| What to produce |
Using the records below, copy every line that holds the string "chart".

(Collected data entries)
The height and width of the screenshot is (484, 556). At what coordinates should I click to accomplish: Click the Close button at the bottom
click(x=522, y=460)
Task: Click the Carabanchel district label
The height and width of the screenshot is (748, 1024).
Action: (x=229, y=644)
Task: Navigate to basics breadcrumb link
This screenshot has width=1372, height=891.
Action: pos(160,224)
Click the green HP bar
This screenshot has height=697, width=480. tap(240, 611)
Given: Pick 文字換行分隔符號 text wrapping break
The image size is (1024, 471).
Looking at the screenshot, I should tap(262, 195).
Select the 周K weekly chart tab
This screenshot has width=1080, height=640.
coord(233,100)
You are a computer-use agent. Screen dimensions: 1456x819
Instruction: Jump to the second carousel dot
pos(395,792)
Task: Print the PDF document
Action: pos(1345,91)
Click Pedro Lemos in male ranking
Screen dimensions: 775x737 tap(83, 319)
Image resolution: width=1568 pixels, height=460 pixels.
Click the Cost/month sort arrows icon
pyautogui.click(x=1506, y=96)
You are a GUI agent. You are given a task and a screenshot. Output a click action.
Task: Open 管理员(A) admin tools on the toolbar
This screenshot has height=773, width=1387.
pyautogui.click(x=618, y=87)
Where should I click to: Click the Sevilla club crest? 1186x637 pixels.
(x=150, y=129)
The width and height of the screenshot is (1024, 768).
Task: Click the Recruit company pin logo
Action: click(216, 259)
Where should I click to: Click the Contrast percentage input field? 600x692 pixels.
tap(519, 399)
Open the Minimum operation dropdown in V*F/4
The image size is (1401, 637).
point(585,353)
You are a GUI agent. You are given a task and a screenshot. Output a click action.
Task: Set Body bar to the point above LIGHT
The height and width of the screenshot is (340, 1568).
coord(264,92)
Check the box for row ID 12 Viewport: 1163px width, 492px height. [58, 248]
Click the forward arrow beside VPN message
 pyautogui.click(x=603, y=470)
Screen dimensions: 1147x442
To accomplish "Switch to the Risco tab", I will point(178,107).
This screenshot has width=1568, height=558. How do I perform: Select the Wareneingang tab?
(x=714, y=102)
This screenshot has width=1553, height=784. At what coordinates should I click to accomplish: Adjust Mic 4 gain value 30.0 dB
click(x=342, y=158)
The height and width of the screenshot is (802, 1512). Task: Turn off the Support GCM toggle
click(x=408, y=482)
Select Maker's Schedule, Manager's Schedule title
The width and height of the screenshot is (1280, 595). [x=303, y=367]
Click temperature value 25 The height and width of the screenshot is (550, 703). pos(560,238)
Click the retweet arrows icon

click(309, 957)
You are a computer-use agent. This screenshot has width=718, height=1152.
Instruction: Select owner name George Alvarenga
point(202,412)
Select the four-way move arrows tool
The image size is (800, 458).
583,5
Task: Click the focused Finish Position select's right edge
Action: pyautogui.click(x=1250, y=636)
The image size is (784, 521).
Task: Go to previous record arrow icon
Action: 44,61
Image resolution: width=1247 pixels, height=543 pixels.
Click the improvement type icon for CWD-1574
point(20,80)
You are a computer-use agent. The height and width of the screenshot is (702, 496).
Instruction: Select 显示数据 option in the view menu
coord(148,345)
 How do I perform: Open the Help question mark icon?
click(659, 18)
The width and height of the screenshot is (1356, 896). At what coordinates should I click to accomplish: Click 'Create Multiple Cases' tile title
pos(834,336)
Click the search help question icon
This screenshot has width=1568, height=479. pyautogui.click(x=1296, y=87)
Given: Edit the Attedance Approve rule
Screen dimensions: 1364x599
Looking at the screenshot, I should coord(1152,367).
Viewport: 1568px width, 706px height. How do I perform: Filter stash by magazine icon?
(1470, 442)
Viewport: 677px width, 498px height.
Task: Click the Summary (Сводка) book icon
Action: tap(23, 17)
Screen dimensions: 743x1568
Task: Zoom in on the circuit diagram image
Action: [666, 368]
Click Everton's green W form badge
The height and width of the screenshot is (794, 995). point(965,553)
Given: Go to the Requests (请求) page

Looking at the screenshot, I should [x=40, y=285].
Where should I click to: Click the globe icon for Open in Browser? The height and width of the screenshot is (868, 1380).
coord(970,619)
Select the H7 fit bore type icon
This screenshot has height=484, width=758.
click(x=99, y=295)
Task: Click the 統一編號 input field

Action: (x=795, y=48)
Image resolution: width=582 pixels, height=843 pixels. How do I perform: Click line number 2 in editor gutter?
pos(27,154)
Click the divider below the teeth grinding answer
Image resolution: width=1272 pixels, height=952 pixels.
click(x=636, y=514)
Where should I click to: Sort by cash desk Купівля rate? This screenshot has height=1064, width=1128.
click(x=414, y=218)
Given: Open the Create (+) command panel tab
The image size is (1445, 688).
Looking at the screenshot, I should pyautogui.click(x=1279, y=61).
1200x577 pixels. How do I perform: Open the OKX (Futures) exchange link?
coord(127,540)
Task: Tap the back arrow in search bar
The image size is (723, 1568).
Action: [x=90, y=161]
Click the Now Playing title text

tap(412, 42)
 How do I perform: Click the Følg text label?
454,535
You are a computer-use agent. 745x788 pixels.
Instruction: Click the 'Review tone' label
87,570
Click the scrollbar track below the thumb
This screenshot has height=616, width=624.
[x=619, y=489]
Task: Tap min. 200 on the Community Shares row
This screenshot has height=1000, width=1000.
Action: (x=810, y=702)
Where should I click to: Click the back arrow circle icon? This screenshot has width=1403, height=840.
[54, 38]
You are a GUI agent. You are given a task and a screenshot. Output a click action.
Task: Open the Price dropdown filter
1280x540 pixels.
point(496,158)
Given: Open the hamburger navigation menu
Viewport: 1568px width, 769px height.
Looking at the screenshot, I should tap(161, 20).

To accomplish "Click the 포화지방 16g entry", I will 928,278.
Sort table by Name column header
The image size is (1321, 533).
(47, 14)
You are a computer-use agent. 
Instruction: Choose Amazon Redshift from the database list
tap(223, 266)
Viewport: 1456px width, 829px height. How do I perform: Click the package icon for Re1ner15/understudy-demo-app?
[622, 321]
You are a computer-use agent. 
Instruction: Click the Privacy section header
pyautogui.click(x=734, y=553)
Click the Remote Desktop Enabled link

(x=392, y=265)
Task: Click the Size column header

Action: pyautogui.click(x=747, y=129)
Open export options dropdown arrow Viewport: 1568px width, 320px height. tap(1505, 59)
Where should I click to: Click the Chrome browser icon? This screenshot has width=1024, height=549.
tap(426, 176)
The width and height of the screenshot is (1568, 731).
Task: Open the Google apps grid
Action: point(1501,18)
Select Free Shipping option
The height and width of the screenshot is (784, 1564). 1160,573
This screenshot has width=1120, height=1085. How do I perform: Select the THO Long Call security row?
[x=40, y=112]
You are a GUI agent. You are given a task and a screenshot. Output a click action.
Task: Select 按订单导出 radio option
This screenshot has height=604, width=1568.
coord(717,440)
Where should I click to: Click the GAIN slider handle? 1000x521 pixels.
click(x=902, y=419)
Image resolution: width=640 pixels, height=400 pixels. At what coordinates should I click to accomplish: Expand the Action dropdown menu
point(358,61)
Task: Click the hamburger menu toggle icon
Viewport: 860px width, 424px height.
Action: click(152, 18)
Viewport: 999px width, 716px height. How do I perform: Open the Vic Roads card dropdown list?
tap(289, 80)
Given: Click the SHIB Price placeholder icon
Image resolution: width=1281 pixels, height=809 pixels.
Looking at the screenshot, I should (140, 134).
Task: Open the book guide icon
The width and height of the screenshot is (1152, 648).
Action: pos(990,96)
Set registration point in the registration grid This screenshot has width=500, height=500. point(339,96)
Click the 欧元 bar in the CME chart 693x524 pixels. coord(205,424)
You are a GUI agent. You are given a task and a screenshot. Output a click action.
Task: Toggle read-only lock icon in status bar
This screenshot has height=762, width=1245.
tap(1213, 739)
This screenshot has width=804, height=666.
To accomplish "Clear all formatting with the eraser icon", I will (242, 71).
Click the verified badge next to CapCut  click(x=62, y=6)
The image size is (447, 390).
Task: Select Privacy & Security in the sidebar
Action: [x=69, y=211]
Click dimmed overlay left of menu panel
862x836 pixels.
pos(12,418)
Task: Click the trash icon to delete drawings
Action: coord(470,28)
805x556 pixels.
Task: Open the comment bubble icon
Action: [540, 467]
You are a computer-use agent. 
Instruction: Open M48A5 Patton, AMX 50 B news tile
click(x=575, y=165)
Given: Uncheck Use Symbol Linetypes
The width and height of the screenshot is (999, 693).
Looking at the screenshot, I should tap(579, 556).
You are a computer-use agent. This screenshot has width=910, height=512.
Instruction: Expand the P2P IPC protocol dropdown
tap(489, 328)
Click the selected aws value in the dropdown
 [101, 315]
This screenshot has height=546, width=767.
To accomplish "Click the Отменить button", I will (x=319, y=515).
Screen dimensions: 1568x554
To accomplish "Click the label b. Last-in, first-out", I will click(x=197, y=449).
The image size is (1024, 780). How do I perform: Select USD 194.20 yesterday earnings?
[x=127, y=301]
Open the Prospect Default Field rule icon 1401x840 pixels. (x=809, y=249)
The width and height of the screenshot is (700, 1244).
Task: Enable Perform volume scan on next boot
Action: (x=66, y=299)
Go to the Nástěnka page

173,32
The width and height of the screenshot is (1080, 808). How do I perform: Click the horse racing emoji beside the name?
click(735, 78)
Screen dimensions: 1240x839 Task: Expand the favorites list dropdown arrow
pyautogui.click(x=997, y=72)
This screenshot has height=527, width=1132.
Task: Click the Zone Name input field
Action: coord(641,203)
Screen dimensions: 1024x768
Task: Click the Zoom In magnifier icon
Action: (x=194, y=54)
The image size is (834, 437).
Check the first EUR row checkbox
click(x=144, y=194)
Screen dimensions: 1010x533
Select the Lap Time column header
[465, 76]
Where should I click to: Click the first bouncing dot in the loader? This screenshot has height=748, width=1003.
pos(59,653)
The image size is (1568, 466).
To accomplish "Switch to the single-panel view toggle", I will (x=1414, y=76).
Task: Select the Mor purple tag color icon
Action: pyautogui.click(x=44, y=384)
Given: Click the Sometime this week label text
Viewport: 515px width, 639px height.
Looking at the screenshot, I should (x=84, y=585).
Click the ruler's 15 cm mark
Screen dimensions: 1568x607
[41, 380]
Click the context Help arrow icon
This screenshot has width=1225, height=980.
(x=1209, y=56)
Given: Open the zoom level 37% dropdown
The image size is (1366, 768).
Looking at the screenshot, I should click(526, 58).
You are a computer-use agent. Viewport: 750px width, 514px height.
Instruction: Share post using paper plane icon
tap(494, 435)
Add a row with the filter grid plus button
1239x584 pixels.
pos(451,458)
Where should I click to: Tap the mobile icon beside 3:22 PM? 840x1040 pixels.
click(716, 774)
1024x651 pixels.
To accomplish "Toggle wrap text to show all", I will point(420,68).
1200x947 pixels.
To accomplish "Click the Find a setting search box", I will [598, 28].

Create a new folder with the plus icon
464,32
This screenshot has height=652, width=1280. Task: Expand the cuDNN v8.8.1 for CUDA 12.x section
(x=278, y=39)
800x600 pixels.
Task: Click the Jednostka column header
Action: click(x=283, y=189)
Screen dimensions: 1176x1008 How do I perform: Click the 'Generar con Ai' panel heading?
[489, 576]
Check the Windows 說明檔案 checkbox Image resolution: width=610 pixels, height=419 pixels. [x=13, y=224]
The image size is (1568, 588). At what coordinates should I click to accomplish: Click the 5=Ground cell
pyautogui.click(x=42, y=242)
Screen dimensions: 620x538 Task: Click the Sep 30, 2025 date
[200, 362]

| Completed exercise |
Select the 周K weekly chart tab
Click the 欧元 bar in the CME chart 693x524 pixels. coord(205,424)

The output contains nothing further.